首先生成测试用的matrix:
library(pheatmap)
test = matrix(rnorm(200), 20, 10)
test[1:10, seq(1, 10, 2)] = test[1:10, seq(1, 10, 2)] + 3
test[11:20, seq(2, 10, 2)] = test[11:20, seq(2, 10, 2)] + 2
test[15:20, seq(2, 10, 2)] = test[15:20, seq(2, 10, 2)] + 4
colnames(test) = paste("Test", 1:10)
rownames(test) = paste("Gene", 1:20, sep = "_")
head(test)
画第一张图
pheatmap(test)
第一个参数
kmeans_k
the number of kmeans clusters to make, if we want to aggregate the rows before drawing heatmap. If NA then the rows are not aggregated.看来这个参数是控制将行合并,
>pheatmap(test, kmeans_k = 3)
>pheatmap(test, kmeans_k = 4)
第二张图中的参数
scale
character indicating if the values should be centered and scaled in either the row direction or the column direction, or none. Corresponding values are "row", "column" and "none"

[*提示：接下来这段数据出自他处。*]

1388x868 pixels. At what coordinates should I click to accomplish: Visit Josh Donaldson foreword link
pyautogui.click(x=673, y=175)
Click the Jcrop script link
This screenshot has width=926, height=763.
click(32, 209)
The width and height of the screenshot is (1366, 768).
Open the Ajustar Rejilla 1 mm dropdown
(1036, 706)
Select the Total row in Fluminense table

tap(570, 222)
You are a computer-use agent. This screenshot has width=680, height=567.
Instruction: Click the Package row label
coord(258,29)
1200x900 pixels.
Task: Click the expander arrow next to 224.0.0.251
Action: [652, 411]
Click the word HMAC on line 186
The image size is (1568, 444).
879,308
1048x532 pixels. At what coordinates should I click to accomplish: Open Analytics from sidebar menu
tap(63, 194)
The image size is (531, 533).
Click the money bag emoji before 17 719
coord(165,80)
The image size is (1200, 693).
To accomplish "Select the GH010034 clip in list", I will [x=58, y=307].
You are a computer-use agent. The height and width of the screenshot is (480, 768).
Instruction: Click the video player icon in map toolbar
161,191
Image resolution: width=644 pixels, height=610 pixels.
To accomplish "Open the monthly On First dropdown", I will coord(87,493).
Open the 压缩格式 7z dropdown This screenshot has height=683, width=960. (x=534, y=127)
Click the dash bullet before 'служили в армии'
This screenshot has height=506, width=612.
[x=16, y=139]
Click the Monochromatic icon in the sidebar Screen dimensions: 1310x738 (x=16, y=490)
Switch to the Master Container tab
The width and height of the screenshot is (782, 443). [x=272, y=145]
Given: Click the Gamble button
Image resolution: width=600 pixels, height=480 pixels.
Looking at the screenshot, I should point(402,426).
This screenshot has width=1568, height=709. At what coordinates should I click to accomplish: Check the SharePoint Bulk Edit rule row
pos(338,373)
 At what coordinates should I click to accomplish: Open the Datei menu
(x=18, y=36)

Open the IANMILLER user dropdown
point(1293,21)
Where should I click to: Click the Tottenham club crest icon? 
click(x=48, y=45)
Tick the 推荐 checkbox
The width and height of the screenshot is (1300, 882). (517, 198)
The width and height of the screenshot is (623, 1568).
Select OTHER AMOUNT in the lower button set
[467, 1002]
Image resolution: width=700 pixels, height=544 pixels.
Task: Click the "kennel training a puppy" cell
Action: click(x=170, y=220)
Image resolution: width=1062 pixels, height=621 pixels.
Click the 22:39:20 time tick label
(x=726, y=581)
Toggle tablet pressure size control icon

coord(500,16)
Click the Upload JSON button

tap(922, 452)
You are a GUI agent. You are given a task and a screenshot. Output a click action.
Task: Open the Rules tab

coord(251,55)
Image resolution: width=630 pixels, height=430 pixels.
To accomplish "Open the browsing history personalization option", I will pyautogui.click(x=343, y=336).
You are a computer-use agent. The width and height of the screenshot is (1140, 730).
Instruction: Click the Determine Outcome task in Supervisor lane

色块的颜色是应该在行方向还是列方向上居中并按比例缩放(应该是归一化)
clustering_distance_rows
distance measure used in clustering rows. Possible values are "correlation" for Pearson correlation and all the distances supported by dist, such as "euclidean", etc. If the value is none of the above it is assumed that a distance matrix is provided.
clustering_distance_cols
distance measure used in clustering columns. Possible values the same as for clustering_distance_rows.
这两个参数指的是聚类距离的计算方式 皮尔逊相关系数是对欧几里德距离的优化?
> pheatmap(test, scale = "row", clustering_distance_rows = "correlation")
按照行归一化色块颜色,并且行的聚类依据是皮尔逊系数
第三张图中的参数
> pheatmap(test, color = colorRampPalette(c("navy", "white", "firebrick3"))(50))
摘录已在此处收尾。